The decision follows an assessment of responses to a request for public comment on a Department of Homeland Security (DHS) and DoT analysis of the current and future user needs and requirements for NDGPS.

The system arose from a USCG maritime DGPS system launched in the 1980s to provide real-time positioning accuracy sufficient to meet requirements for the harbor entrance and approach phases of coastal navigation and to support the agency’s buoy positioning mission. The system provided improved horizontal positioning accuracy (better than 10 meters) and integrity (signal accuracy and continuity of delivery) alarms for GPS.

After the Department of Defense (DoD) implemented SA in the early 1990s, NDGPS became important for numerous GPS applications — including precision agriculture — that were proliferating then.
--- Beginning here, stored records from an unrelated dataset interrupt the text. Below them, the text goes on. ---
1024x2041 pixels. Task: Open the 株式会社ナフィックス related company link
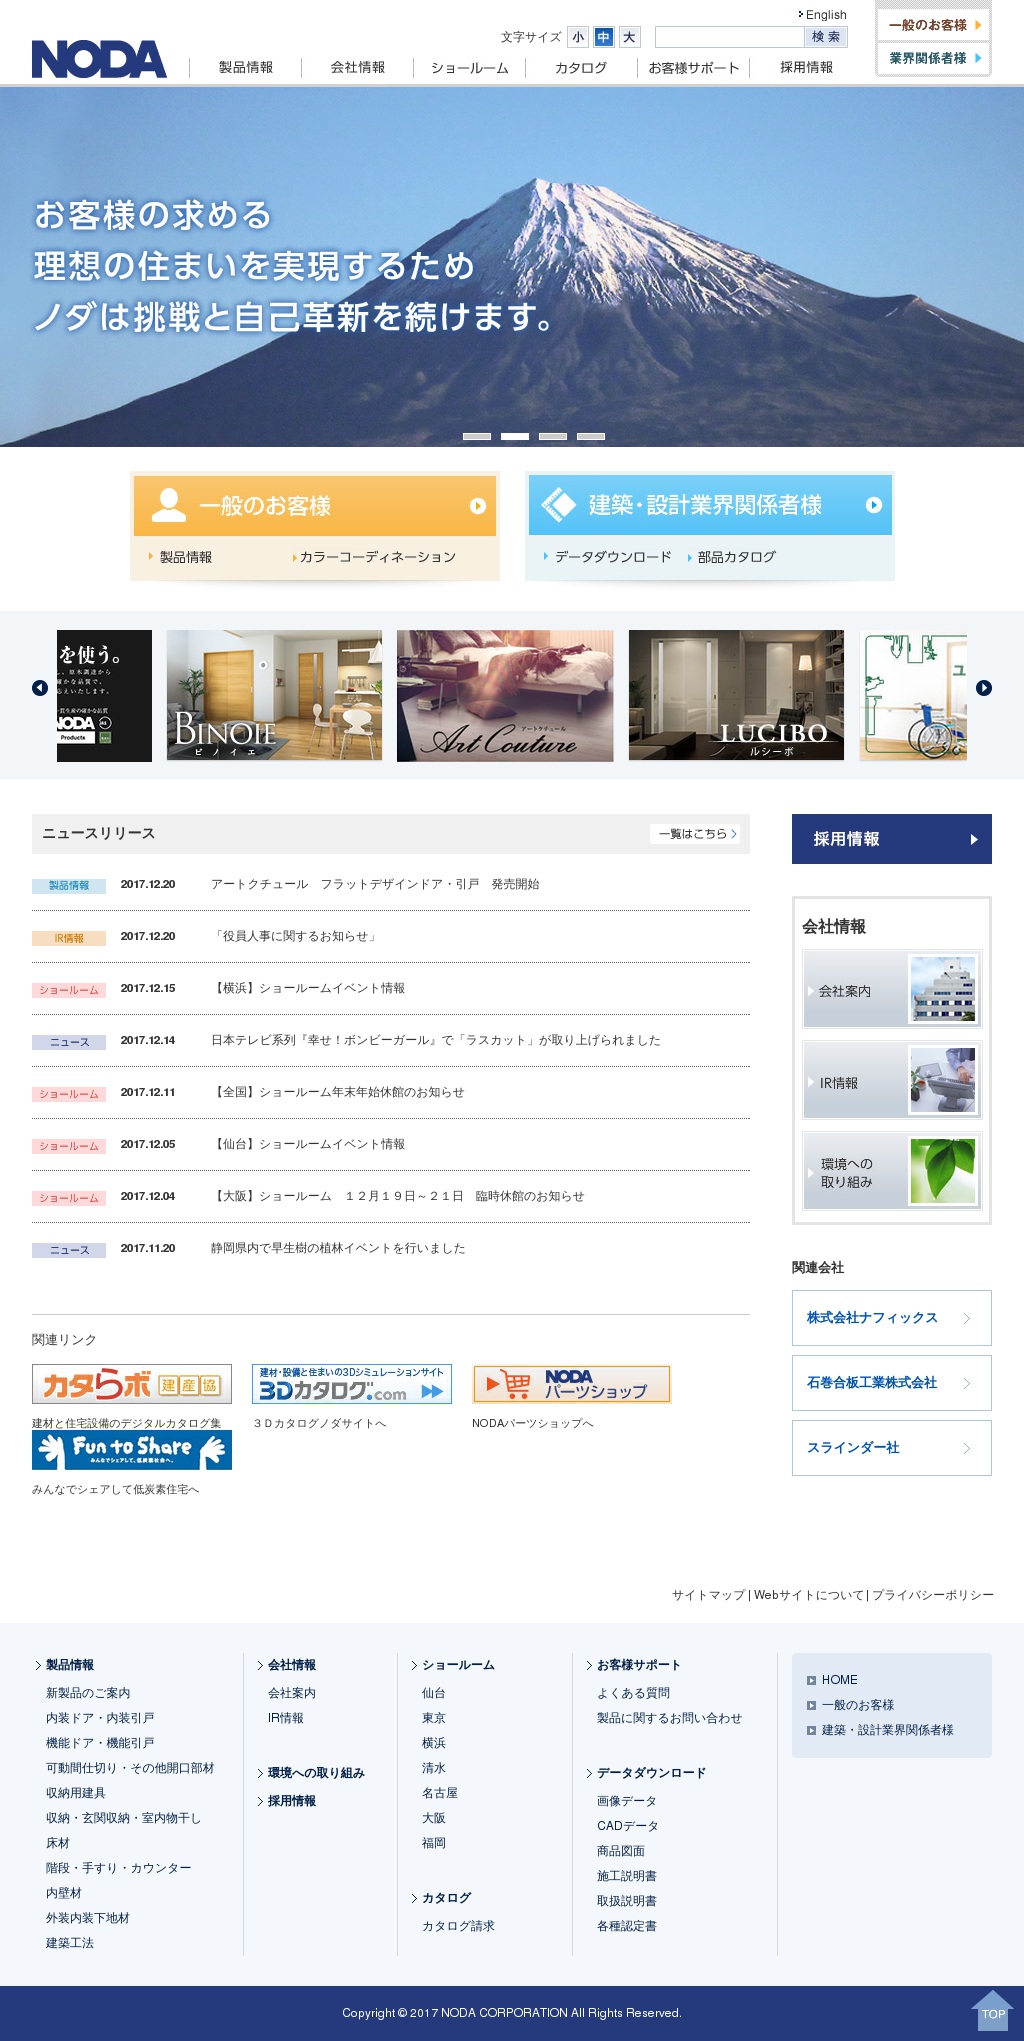click(x=891, y=1318)
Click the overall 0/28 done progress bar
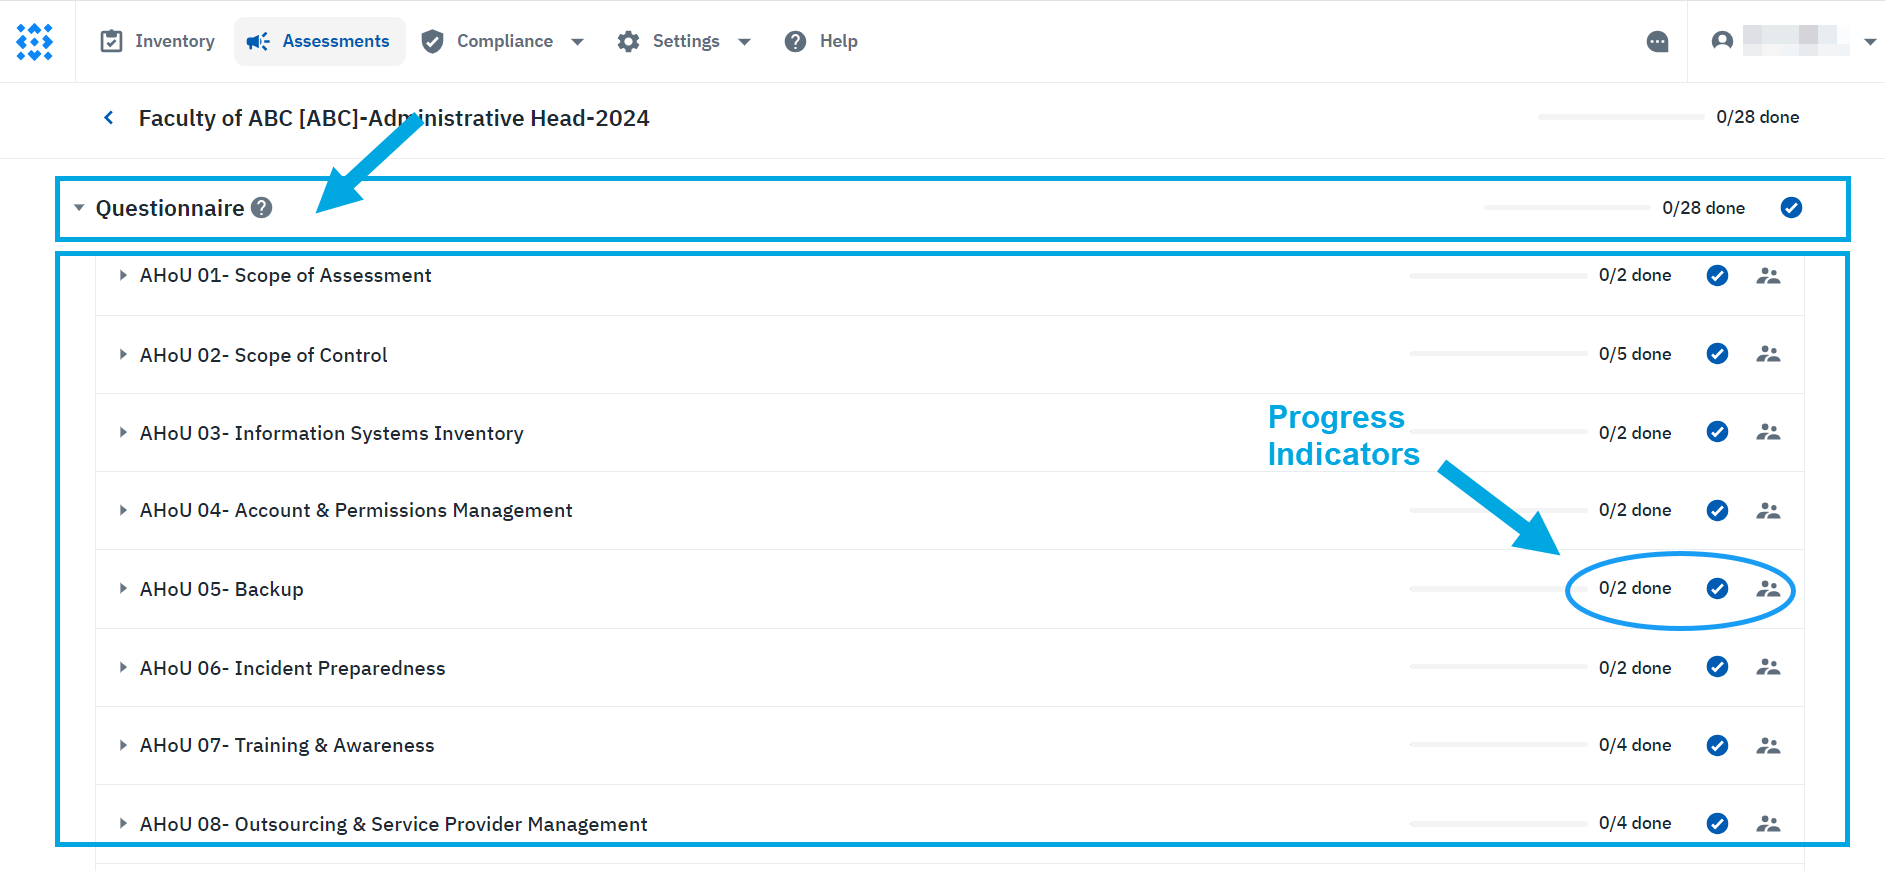 coord(1620,118)
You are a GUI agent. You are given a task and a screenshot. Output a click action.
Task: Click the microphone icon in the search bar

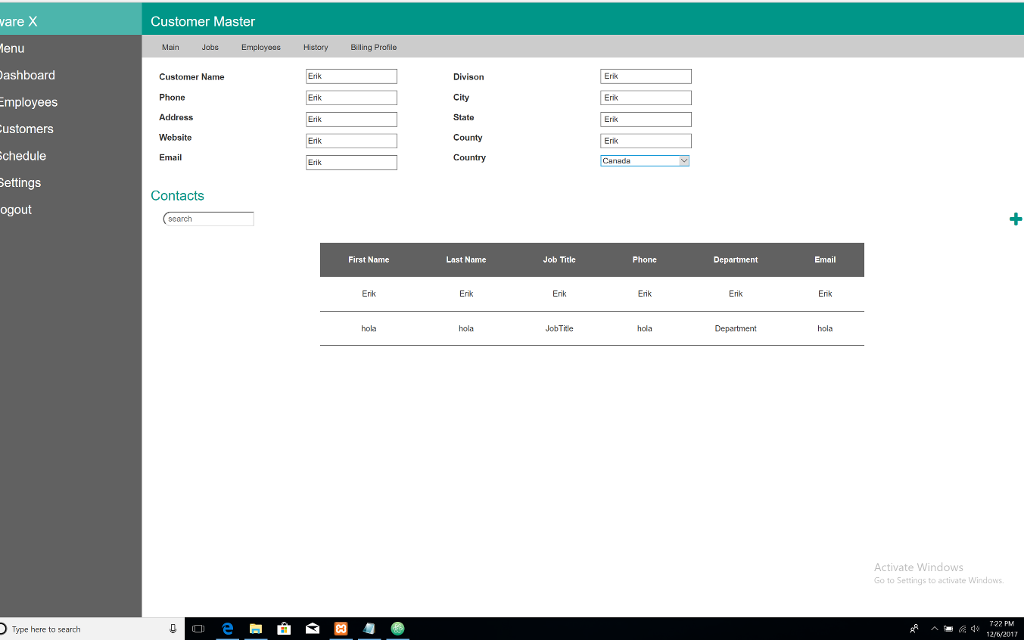172,629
A 1997 DoT initiative to expand DGPS services across the United States led to the incorporation of an 29-station inland component to the USCG network, 7 USACE sites used to support river dredging and other operations, and nearly 50 converted U.S. Air Force Ground Wave Emergency Network (GWEN) sites.

The Federal Railroad Administration (FRA) also played an important role in implementing NDGPS when it included it as a requirement for positive train control (PTC). The FRA eliminated this requirement in 2013.

With the Federal Aviation Administration’s development of the satellite-based GPS Wide Area Augmentation System (WAAS), the elimination of SA in May 2000, and growth in the number of GPS continuously operating reference stations (CORS) by the National Geodetic Survey and other agencies, use of NDGPS has declined. Moreover, only a limited number of companies ever built commercial radiobeacon-based DGPS receivers.

The 22 DGPS operational sites will remain available to users in waterways where marine traffic is most frequent and the need for precise marine navigation is greatest. However, the Federal Register notice states that “it is possible for the reference stations to be transitioned to other Federal, state, and/or local agencies.”